# Dataset records
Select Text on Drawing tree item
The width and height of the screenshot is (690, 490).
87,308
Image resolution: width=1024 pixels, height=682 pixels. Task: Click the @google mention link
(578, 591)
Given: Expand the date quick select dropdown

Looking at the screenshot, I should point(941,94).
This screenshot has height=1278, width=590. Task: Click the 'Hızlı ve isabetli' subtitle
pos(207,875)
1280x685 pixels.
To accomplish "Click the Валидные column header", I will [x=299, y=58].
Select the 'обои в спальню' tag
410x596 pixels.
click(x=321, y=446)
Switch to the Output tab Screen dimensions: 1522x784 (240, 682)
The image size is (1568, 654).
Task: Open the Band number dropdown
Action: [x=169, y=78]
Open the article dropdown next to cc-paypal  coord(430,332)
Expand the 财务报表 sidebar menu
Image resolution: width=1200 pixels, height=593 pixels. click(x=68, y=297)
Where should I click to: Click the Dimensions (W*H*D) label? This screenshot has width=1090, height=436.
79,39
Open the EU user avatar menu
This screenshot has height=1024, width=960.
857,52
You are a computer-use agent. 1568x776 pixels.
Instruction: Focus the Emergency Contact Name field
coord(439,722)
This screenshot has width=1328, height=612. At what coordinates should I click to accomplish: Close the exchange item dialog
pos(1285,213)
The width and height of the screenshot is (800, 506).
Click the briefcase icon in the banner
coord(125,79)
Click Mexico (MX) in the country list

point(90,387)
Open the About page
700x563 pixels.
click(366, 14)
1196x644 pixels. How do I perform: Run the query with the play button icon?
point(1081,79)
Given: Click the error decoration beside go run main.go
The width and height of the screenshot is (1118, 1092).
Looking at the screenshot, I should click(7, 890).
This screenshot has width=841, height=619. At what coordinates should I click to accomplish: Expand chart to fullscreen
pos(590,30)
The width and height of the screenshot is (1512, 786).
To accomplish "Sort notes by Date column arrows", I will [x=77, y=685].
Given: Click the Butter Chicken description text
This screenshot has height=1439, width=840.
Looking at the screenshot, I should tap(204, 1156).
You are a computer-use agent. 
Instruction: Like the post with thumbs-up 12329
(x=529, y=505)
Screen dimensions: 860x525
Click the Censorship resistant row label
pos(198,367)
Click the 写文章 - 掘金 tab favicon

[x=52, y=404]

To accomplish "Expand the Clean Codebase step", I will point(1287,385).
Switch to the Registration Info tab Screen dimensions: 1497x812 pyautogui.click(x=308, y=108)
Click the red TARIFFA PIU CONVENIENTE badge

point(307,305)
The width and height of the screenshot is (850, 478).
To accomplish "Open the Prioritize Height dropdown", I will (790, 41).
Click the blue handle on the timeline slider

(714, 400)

# What is needed
Within the records, filter for lines that contain the word "agent" and show each one.

# Response
You are a computer-use agent. 1568x776 pixels.
You are a computer-use agent. 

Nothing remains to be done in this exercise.